Protein nanopores have been widely used as single-molecule sensors for the detection and characterization of biological polymers such as DNA, RNA, and polypeptides. A variety of protein nanopores with various geometries have been exploited for this purpose, which usually exhibit distinct sensing capabilities, but the underlying molecular mechanism remains elusive. Here, we systematically characterize the molecular transport properties of four widely studied protein nanopores, α-hemolysin, MspA, CsgG, and aerolysin, by extensive molecular dynamics simulations. It is found that a sudden drop in electrostatic potentials occurs at the sole constriction in MspA and CsgG nanopores in contrast to the gradual potential change inside α-hemolysin and aerolysin pores, indicating the crucial role of pore geometry in ionic and molecular transport.
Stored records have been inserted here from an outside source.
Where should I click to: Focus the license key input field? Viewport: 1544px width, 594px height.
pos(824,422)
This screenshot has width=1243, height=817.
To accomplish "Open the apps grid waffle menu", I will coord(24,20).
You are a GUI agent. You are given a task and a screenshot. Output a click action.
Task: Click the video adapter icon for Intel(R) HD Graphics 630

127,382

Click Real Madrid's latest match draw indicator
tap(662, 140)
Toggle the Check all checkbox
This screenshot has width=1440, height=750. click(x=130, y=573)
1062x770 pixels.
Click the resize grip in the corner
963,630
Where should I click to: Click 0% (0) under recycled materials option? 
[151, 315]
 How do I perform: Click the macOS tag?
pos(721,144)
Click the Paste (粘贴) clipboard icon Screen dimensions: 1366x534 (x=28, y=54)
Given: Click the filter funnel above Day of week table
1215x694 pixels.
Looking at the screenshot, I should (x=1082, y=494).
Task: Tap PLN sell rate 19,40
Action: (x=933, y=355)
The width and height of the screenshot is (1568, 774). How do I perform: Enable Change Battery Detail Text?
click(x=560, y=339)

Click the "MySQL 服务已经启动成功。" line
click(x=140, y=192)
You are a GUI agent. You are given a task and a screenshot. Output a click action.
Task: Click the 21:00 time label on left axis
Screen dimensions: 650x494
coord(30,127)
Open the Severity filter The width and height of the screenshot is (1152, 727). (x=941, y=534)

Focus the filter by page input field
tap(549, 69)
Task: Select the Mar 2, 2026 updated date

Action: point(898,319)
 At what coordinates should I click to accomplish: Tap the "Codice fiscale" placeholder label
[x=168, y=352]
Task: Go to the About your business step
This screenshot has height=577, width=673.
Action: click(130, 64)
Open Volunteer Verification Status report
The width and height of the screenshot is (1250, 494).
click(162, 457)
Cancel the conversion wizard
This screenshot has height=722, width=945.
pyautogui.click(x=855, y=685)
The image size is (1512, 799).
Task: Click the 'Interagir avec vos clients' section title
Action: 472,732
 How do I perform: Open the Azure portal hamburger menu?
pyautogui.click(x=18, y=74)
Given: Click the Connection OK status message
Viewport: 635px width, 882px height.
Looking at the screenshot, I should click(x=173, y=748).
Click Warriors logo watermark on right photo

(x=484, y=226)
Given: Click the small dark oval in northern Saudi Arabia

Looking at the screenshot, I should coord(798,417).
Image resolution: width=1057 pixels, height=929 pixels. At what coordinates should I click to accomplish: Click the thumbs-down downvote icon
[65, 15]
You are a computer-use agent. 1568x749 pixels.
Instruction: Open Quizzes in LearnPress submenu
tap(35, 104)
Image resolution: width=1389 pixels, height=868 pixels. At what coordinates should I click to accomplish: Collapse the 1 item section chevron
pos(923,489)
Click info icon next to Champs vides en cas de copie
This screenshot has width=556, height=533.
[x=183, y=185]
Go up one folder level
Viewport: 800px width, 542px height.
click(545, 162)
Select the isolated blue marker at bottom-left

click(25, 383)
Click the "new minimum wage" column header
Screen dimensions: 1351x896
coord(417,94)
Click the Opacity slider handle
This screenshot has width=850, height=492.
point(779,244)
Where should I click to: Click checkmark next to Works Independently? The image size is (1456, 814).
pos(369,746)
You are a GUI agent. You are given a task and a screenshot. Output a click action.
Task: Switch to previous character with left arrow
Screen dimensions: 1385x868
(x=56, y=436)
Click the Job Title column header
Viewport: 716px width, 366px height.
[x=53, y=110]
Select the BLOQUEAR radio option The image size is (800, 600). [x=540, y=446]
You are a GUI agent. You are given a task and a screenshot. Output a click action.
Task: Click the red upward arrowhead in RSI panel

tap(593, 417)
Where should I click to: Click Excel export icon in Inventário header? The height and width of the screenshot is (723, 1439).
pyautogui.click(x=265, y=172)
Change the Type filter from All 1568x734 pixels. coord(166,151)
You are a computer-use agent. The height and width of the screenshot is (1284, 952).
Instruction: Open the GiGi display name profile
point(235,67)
We further demonstrate that these protein nanopores exhibit open-pore currents and ssDNA-induced current blockades both in the order MspA > α-hemolysin > CsgG > aerolysin, but an equivalent blockade percentage around 80%. In addition, the substitution of key amino acids at the pore constriction, especially by charged ones, provides an efficient way to modulate the pore electrostatic potential and ionic current. This work sheds new light on the search for high-performance nanopores, engineering of protein nanopores, and design of bioinspired solid-state nanopores.